- [TASK REQUIREMENTS] Among these records, which lines include "will"? Copy them out.

- [EXERCISE DATA]
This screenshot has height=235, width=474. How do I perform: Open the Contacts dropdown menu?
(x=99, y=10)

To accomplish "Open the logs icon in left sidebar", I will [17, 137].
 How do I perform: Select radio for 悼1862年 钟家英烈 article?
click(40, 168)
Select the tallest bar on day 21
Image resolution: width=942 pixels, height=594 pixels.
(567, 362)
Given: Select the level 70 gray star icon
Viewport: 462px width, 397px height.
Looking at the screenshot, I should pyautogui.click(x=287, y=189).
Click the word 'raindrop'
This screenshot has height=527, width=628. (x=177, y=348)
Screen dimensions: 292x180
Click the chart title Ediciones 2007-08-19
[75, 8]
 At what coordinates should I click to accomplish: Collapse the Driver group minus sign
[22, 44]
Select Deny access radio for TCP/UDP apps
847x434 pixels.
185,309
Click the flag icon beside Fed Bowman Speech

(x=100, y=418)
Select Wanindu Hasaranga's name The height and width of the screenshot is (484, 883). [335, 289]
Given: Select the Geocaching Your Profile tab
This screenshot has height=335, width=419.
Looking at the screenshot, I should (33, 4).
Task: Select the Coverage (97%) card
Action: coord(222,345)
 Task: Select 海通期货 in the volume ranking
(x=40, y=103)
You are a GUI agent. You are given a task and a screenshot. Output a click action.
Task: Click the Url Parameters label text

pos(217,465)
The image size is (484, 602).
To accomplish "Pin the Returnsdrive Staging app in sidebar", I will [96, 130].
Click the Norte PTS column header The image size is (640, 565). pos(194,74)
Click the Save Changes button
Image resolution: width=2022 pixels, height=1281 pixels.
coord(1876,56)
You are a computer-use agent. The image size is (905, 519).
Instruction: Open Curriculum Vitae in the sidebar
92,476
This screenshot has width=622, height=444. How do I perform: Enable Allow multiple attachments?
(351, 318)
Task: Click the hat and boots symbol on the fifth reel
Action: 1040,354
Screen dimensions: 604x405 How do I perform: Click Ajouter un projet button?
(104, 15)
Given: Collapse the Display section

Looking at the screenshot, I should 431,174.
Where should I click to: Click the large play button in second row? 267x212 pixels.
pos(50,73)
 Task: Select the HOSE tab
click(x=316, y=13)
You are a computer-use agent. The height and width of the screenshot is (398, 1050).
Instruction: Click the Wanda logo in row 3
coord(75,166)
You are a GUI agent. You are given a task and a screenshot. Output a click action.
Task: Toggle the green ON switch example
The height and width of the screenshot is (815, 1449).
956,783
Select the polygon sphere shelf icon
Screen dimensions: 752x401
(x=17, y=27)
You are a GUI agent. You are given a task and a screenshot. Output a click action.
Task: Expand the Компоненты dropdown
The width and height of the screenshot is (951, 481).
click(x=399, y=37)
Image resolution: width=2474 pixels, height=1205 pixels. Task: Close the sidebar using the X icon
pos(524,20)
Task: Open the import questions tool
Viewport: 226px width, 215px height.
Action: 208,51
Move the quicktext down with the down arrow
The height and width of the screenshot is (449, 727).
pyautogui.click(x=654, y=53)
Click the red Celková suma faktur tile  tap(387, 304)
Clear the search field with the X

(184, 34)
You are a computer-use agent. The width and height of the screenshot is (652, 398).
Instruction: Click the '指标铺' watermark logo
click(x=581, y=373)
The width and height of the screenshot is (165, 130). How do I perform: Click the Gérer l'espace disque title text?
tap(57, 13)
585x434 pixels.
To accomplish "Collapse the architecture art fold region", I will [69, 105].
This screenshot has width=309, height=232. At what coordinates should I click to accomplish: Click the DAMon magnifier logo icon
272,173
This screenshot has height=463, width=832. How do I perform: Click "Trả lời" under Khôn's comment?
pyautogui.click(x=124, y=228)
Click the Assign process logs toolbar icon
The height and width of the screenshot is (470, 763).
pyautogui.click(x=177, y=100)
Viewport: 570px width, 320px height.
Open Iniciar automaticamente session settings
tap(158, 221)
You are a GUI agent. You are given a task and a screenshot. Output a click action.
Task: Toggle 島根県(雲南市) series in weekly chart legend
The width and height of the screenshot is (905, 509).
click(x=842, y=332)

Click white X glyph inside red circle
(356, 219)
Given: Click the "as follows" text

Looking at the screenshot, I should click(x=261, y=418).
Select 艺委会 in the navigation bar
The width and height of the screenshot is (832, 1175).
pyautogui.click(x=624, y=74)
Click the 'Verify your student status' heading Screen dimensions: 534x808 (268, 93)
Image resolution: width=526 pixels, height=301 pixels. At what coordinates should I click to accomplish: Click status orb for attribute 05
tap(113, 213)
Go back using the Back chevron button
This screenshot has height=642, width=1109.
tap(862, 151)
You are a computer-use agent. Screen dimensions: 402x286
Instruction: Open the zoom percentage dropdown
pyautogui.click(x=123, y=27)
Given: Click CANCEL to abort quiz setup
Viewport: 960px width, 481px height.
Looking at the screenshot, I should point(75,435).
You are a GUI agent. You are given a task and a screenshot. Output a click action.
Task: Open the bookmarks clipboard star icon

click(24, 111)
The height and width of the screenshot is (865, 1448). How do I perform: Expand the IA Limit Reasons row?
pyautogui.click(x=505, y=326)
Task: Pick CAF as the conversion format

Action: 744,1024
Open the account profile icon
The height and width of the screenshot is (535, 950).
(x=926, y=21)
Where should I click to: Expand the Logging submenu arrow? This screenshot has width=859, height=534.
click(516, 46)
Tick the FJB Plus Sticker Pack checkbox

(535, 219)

- [RESPONSE TO THE TASK]
To accomplish "Open the logs icon in left sidebar", I will [17, 137].
To accomplish "Pin the Returnsdrive Staging app in sidebar", I will [96, 130].
To accomplish "Collapse the architecture art fold region", I will [69, 105].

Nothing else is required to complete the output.